◆ Work to be completed ◆
Print the records below exactly, with no pictures.

Data entries
* * *
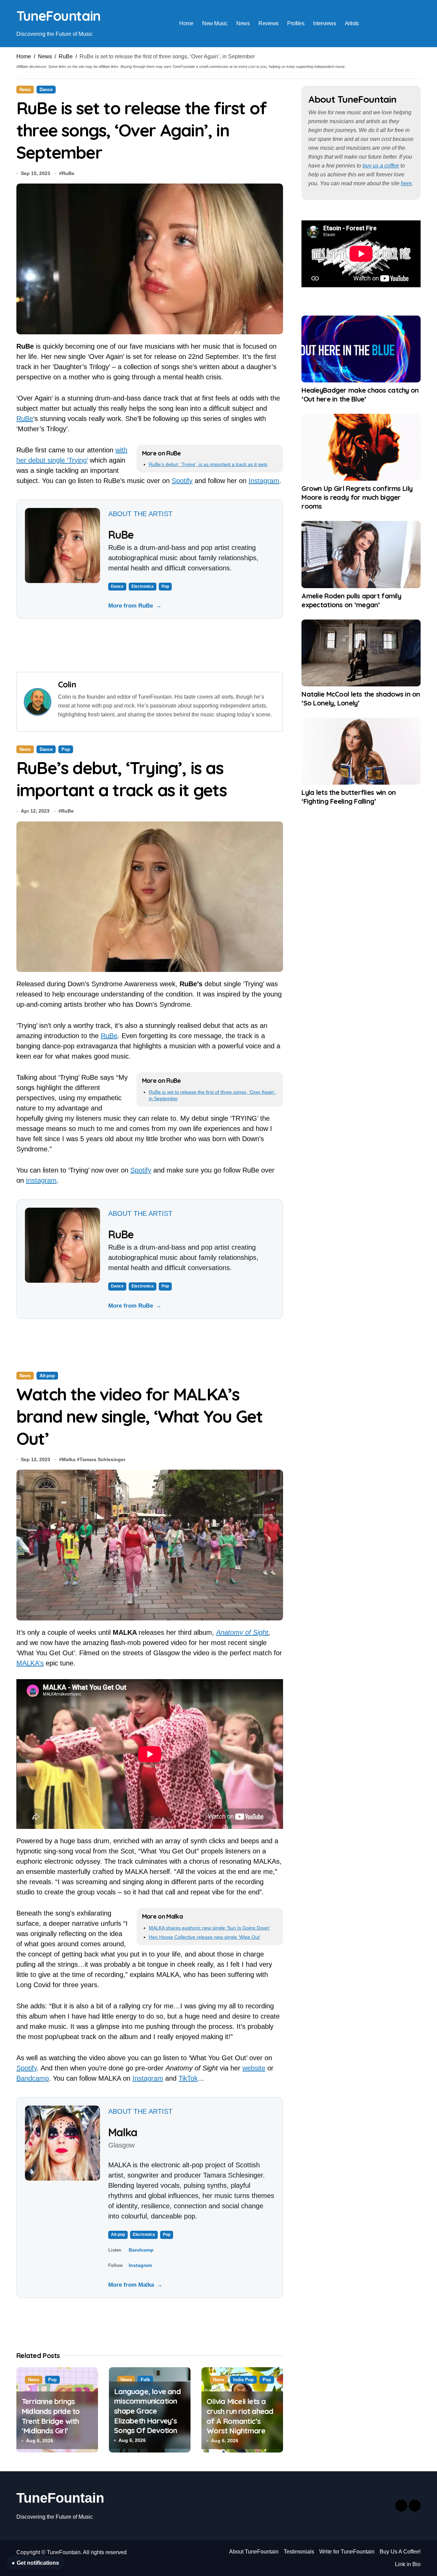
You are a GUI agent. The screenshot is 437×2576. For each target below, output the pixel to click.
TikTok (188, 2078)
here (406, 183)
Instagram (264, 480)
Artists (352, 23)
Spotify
* * *
◆ Expected answer ◆
You are a GUI agent. The screenshot is 437×2576. For each target below, output the pixel to click.
TikTok (188, 2078)
here (406, 183)
Instagram (264, 480)
Artists (352, 23)
Spotify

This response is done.